Наконец где-то через четверть часа вниз спустился епископ Констанс, следом за ним, отставая на пару шагов, вышел его секретарь. Придерживая расшитый пелиссон, его преосвященство торопливо пересек мощеный двор, и ни с кем не прощаясь, тут же забрался внутрь. Едва он удобно расположился на мягких подушках, как Боклерк указав мальчику на место рядом с возницей и сделав знак рукой, что можно трогаться, нырнул следом. Один из братьев-прислужников, провожавших епископа, поспешил поднять часть борта, что служил входом. Едва он закрепил его на месте, как щелкнул кнут, раздалось протяжное 'Но-о-о!' и, скрипнув, повозка тронулась в путь.
***
Через скошенный луг и убранные поля мы добрались до небольшого перелеска, где благополучно спешились, и, поручив все еще зеленой Агнесс переседлать наших лошадей, вдвоем со старшей сестрой занялись переноской трупов. Пока мы оттаскивали их в сторонку, Юозапа подхватила снятые с ее жеребца сумки, а потом, отойдя подальше от девочки занявшейся скакунами, начала самостоятельно снимать доспехи.

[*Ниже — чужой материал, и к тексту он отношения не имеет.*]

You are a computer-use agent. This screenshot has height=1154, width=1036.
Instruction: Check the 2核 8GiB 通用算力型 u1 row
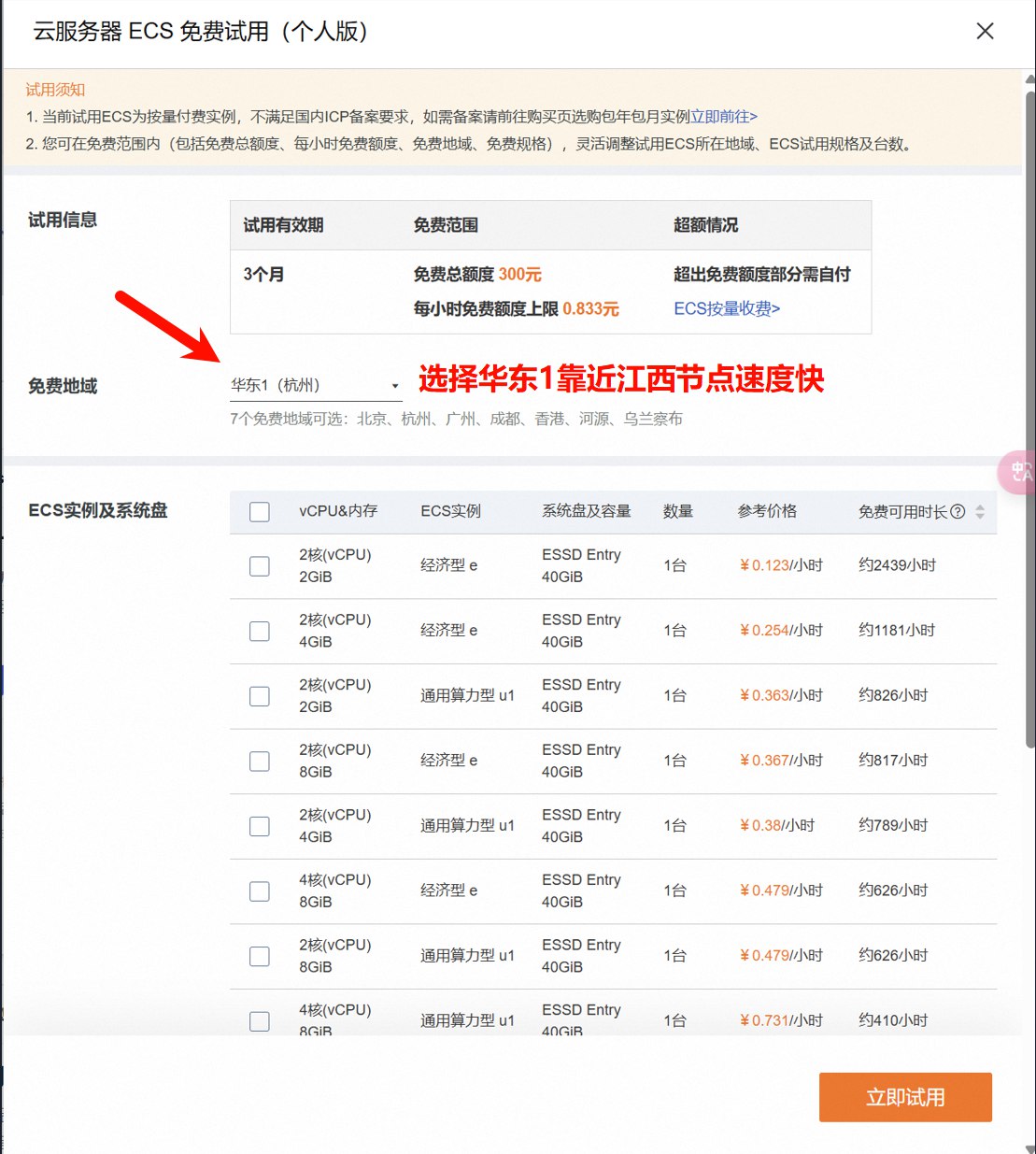point(260,956)
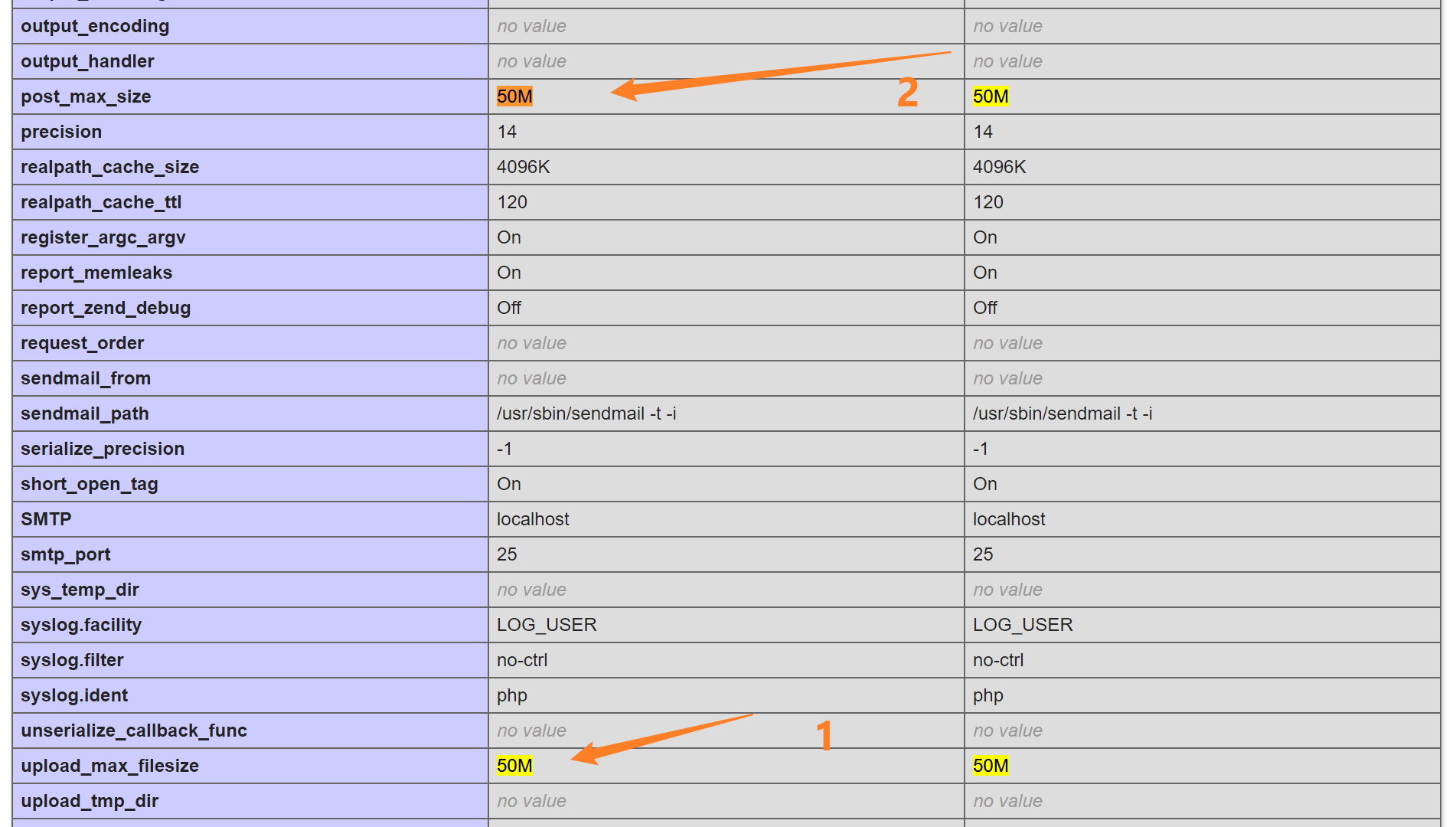Click the report_zend_debug directive label
The image size is (1456, 827).
coord(106,308)

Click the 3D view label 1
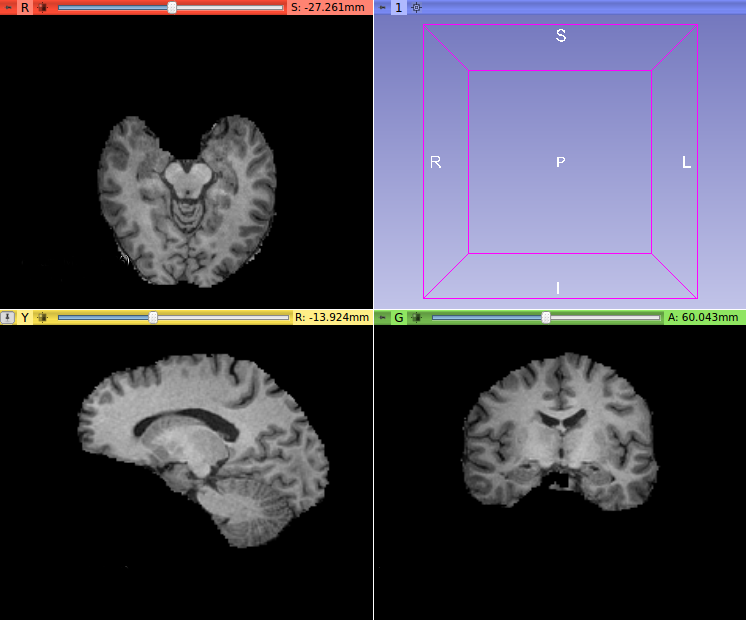click(x=398, y=7)
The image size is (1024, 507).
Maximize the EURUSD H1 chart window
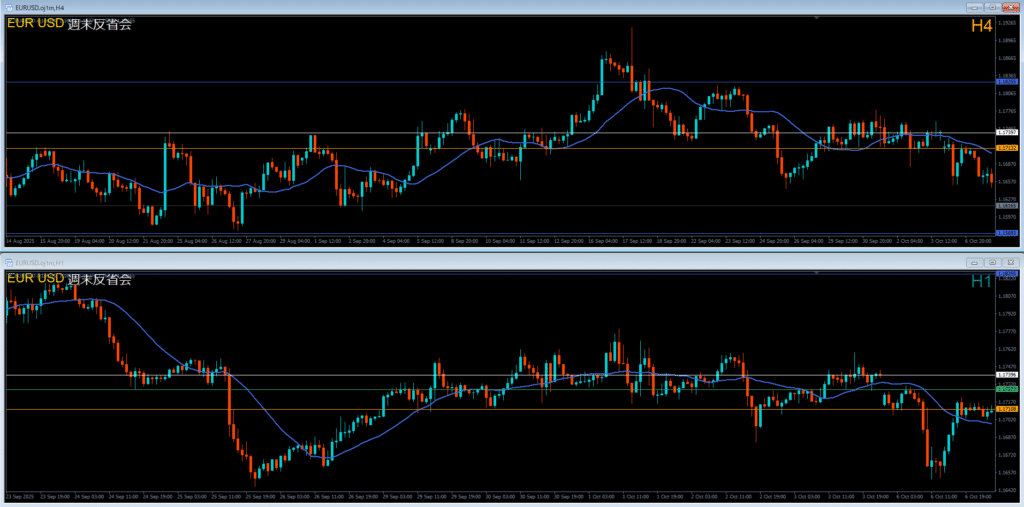point(990,262)
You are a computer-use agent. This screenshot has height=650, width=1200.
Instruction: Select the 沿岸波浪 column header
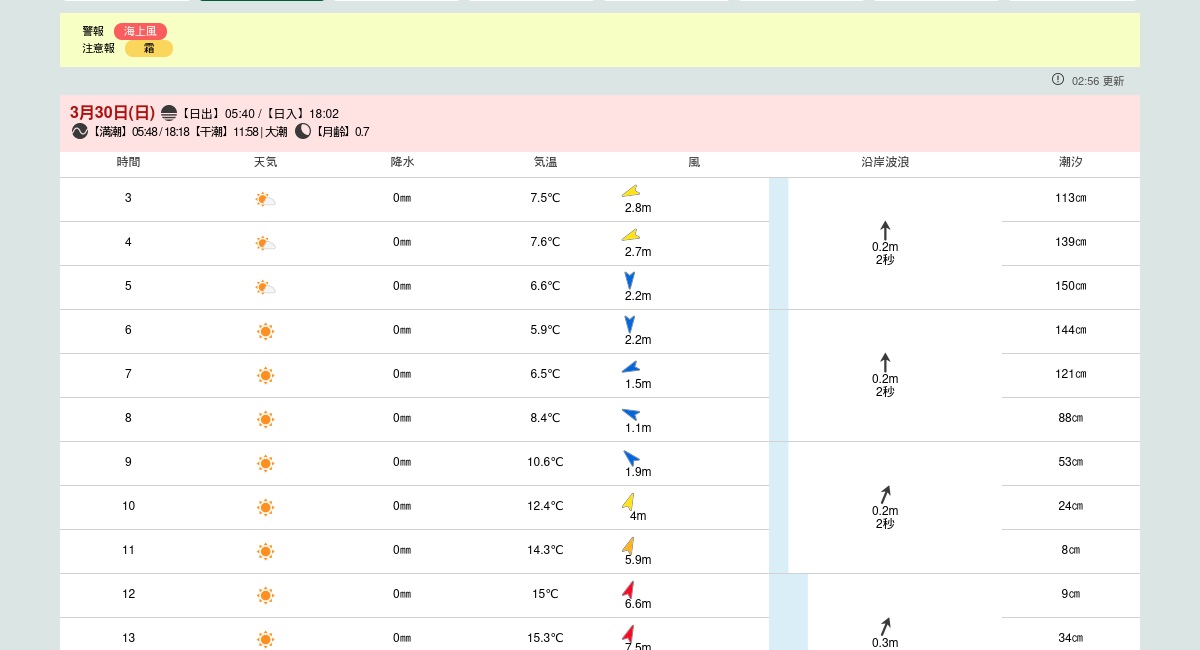[x=885, y=162]
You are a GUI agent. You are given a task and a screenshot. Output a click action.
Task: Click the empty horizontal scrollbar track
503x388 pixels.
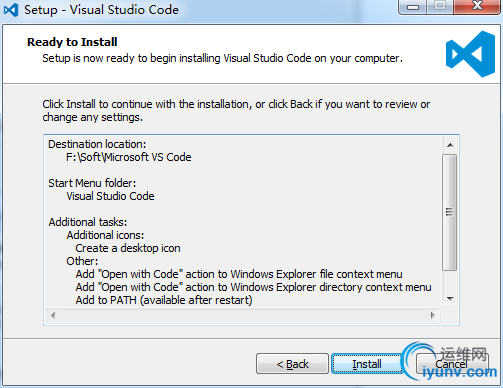[x=243, y=315]
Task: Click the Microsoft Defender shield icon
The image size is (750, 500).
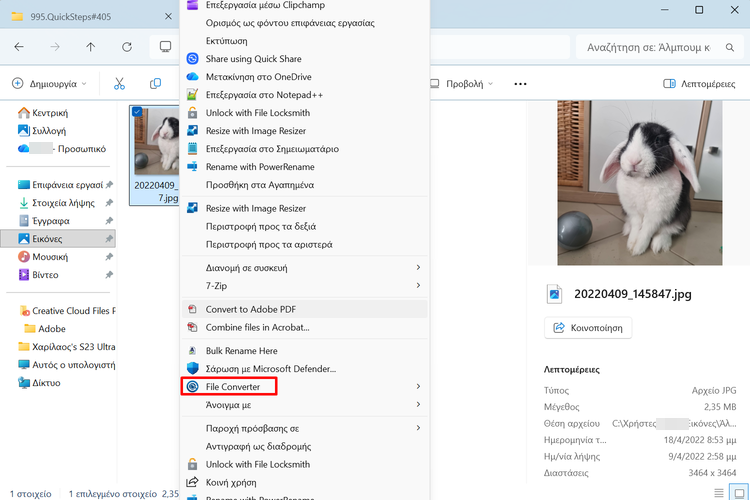Action: click(x=193, y=368)
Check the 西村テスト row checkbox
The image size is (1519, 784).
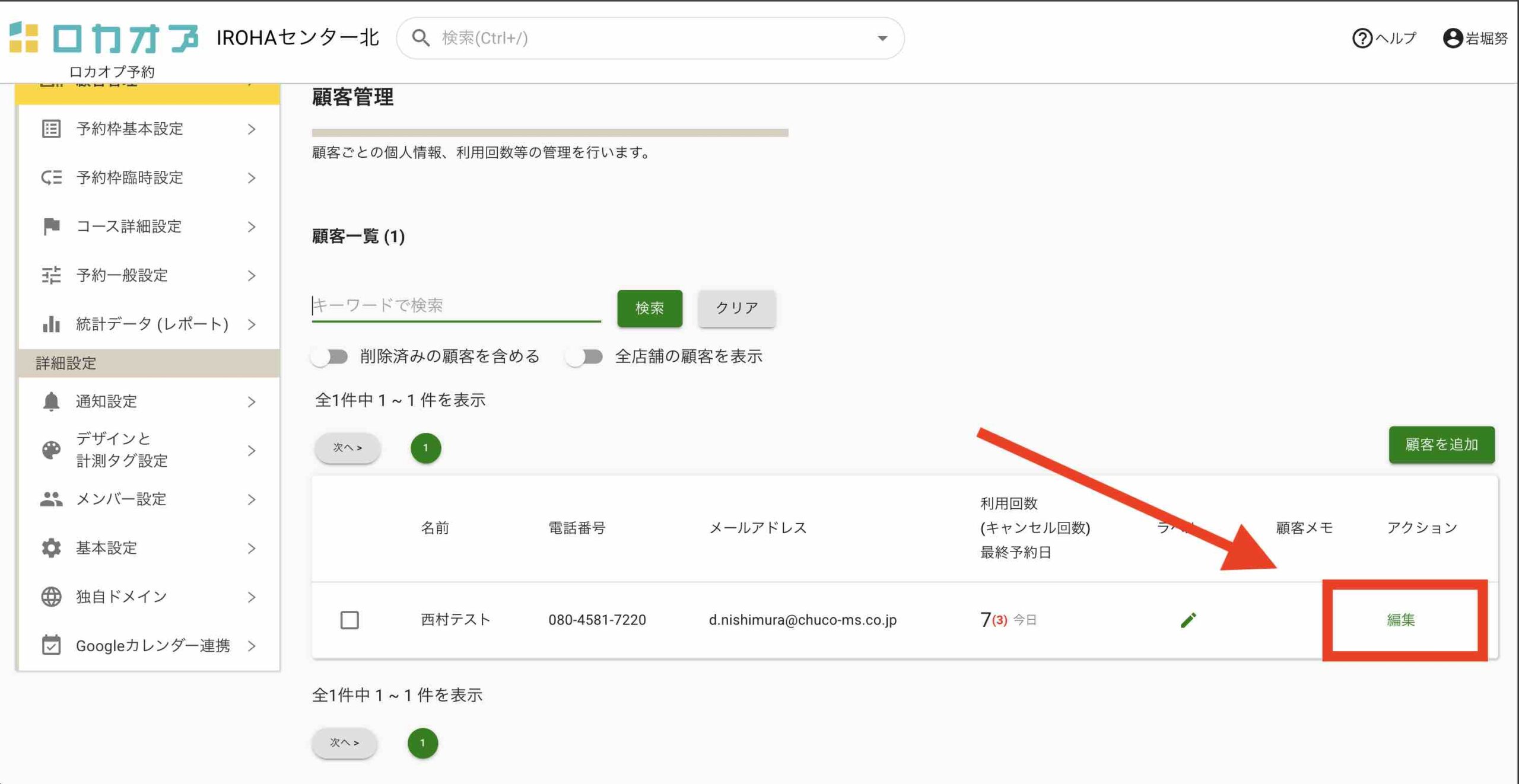pos(349,620)
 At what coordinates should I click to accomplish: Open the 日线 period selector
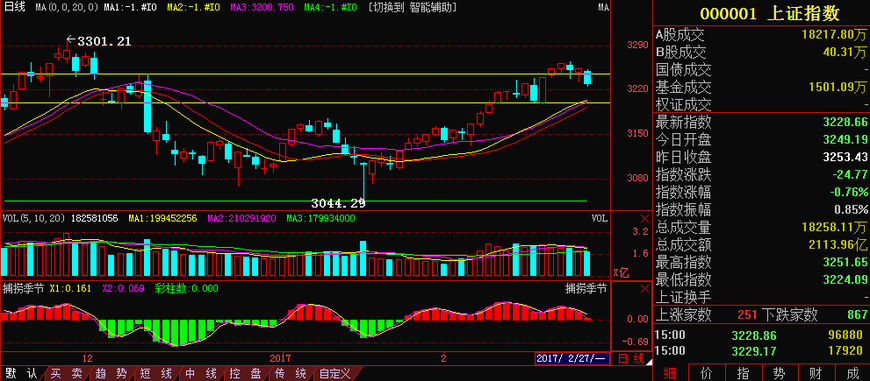(x=15, y=7)
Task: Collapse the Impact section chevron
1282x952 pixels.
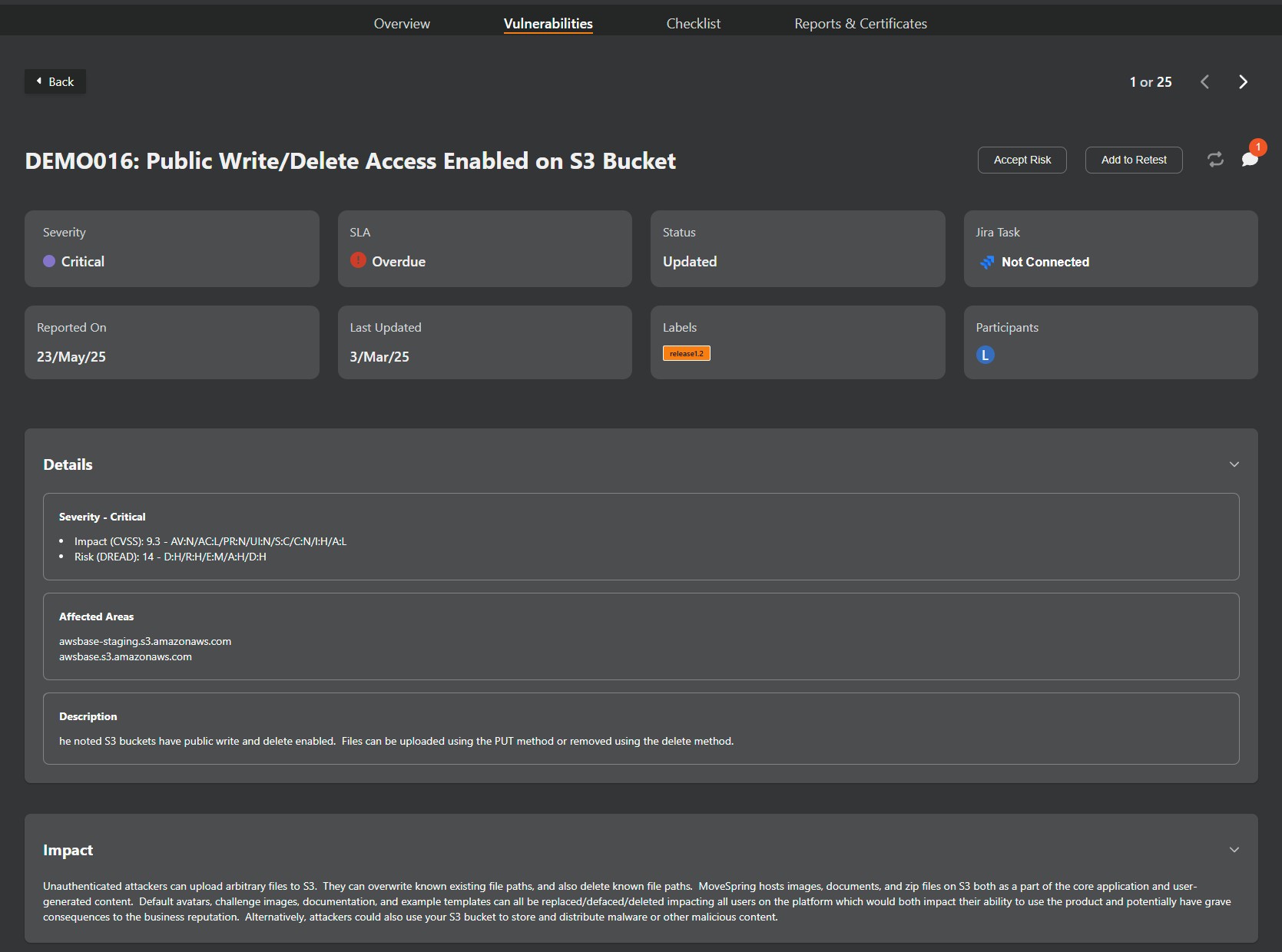Action: 1234,850
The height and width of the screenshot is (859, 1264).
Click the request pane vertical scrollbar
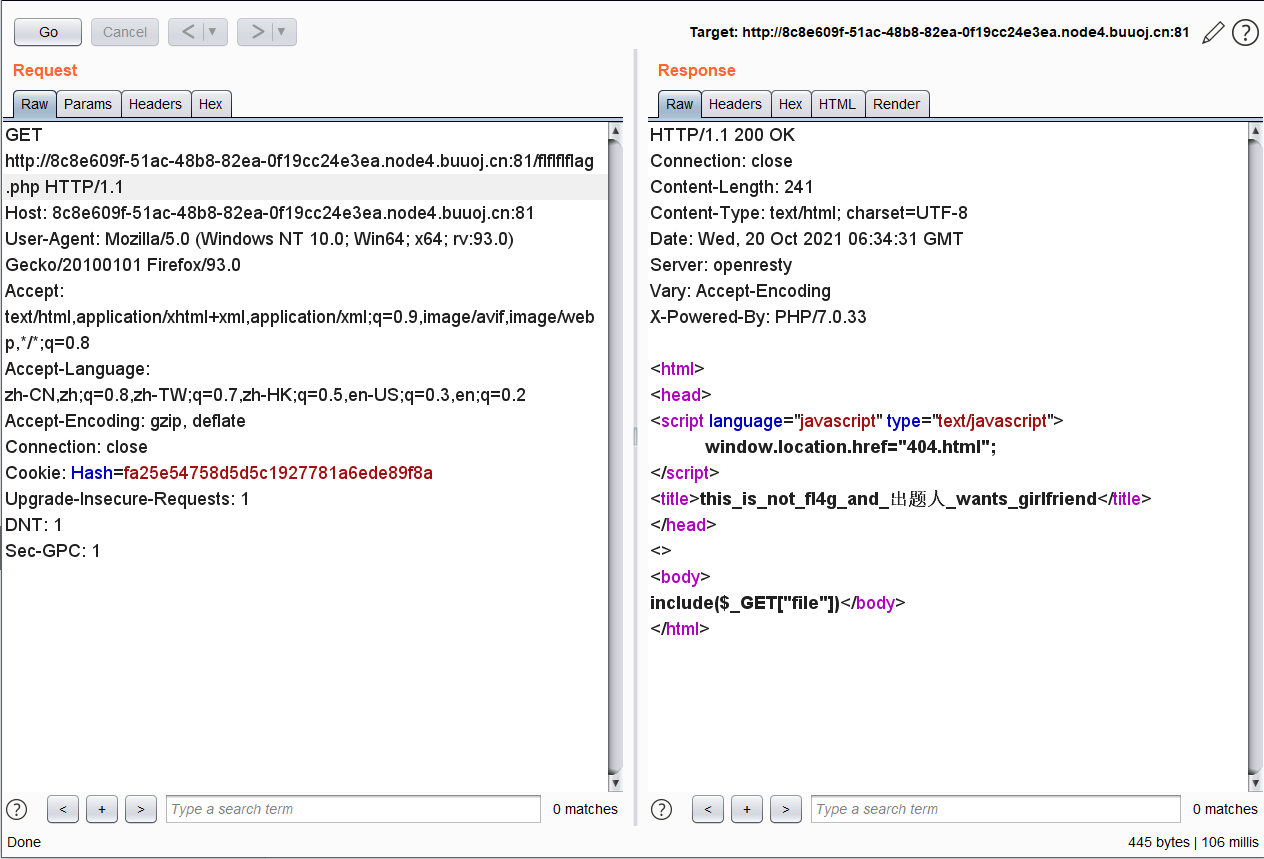[615, 450]
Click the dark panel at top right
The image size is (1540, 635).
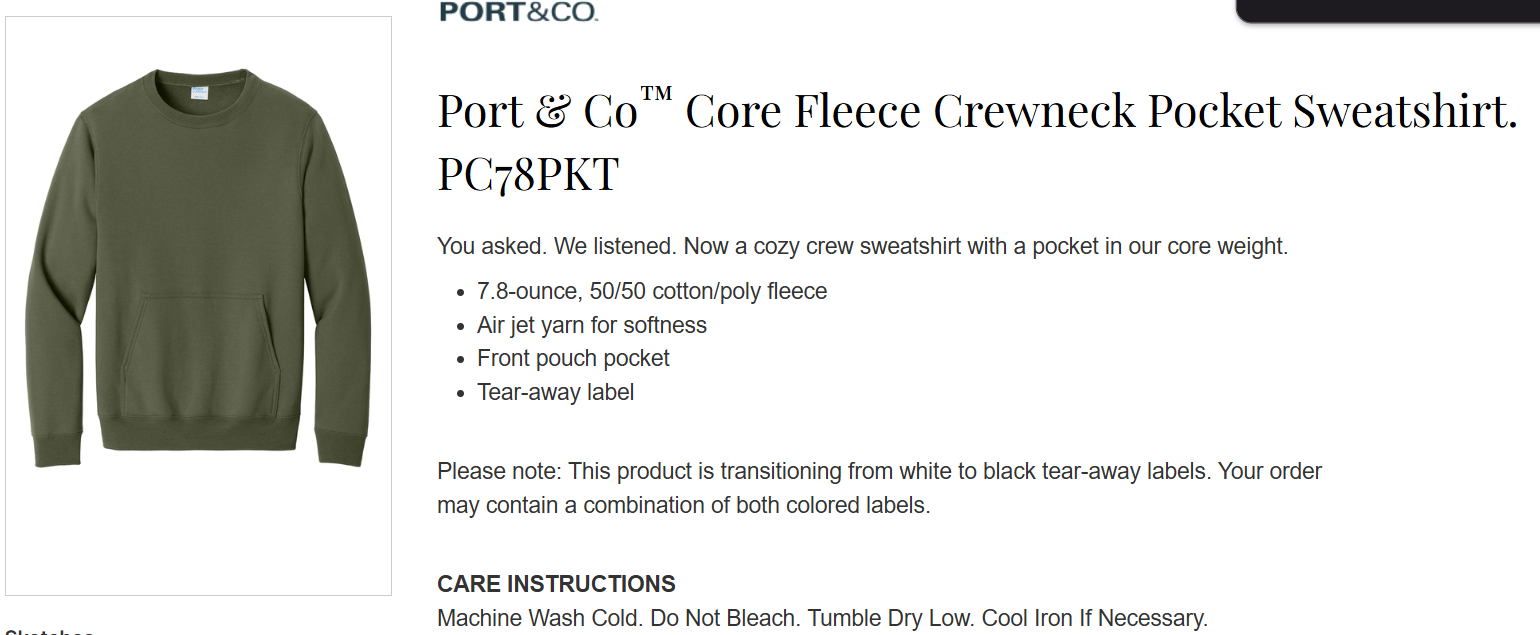(1388, 10)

Гертруда присев на корточки, принялась внимательно разглядывать нападавших.
– Ты Юзой занимайся, а я этих осмотрю, – бросила она мне, не поворачиваясь. Что ж пойду к раненой, все одно я лучше остальных в нашей четверке в медицине разбираюсь.
Подойдя к сестре, которая уже успела расстегнуть мелочь вроде наручей, помогла снять ей ламелляр.